_Task description:_ Return nothing but the lines from the one containing "The height and width of the screenshot is (920, 1213)." through the end of the records below, exactly as they stand and without pictures.

____ The input

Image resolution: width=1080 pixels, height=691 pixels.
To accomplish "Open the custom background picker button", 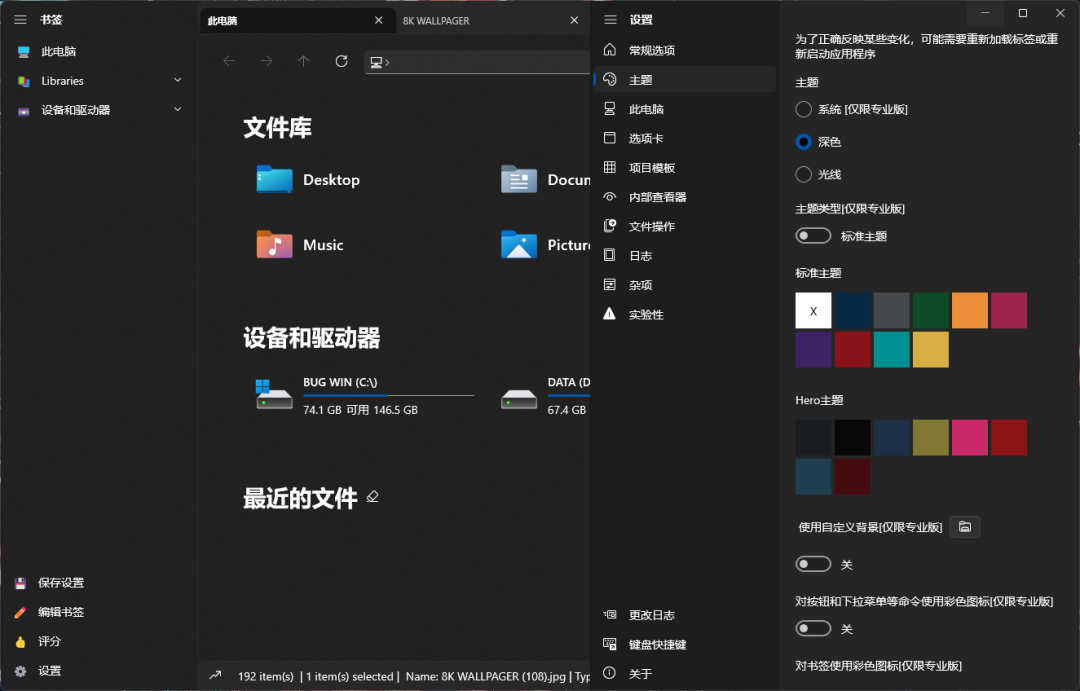I will (x=964, y=526).
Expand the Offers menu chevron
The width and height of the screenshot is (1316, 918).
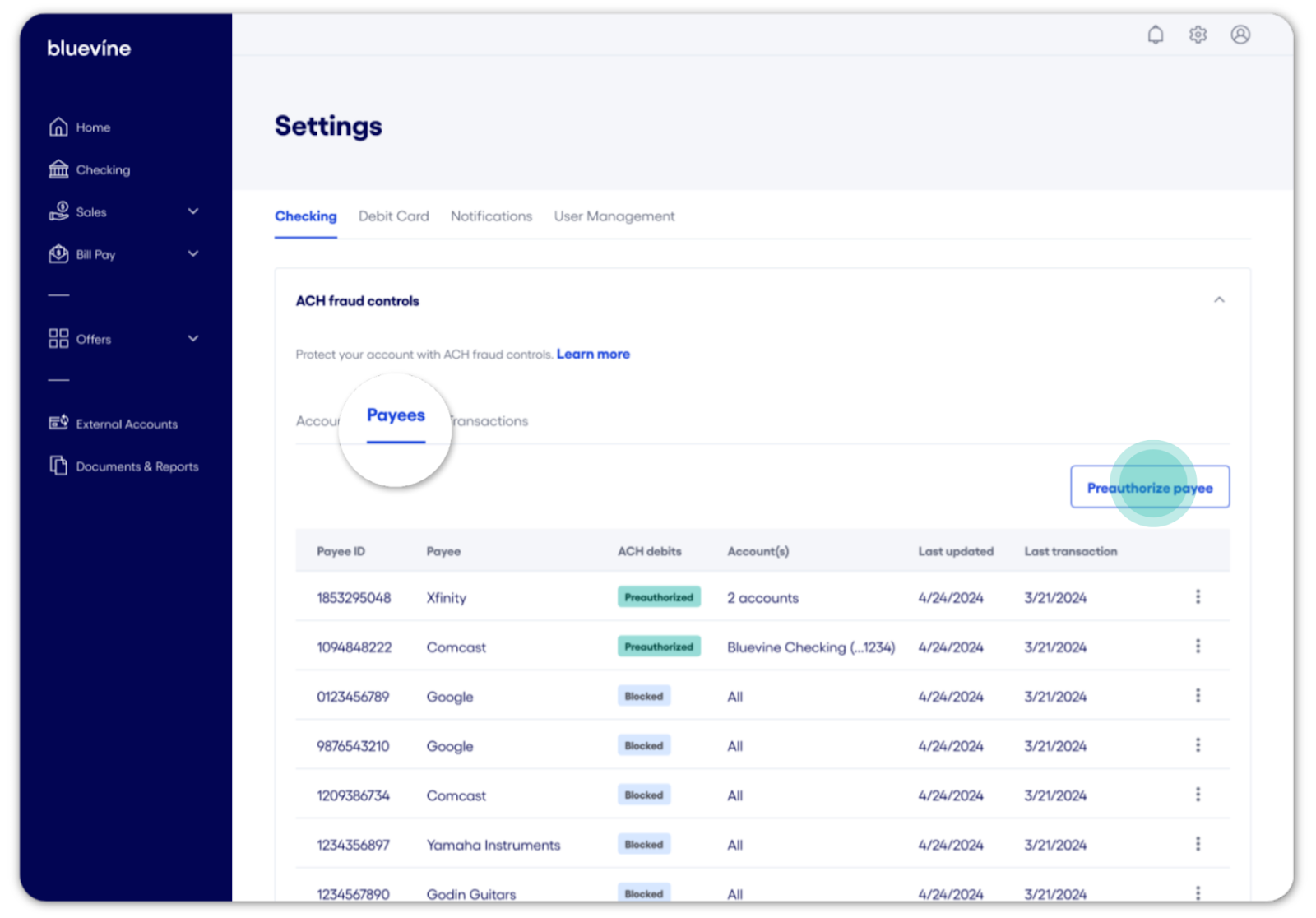click(x=193, y=338)
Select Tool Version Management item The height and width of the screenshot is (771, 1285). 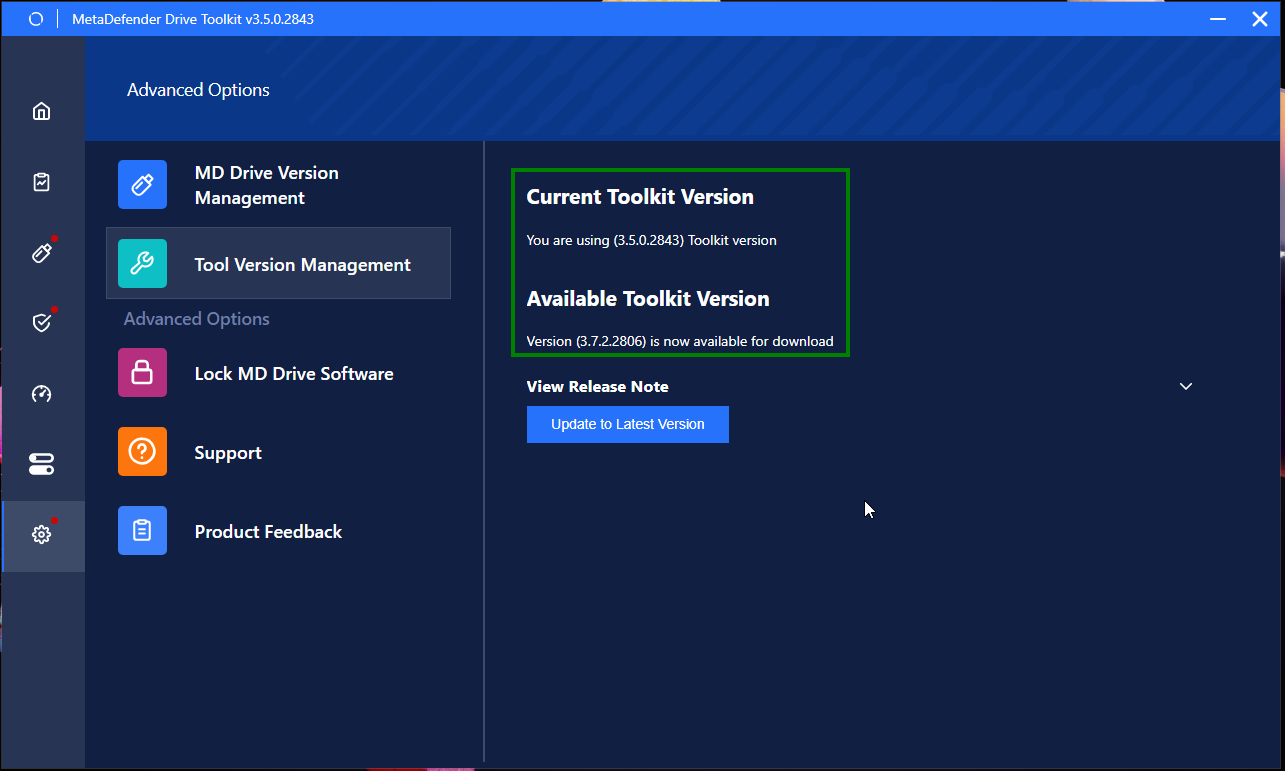click(278, 264)
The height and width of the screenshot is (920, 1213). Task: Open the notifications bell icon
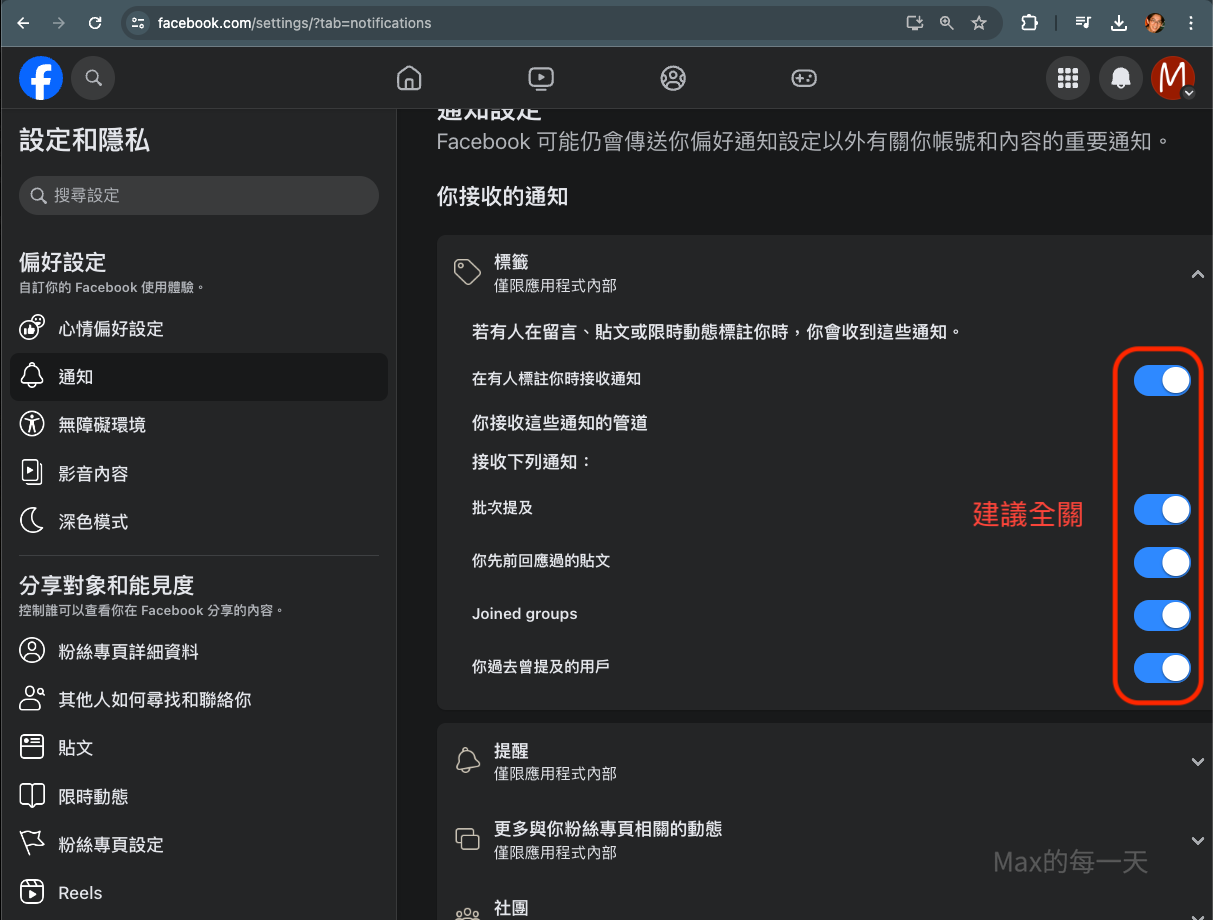click(1121, 78)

________

_Result for this exercise:_
The height and width of the screenshot is (920, 1213). Task: Open the notifications bell icon
click(1121, 78)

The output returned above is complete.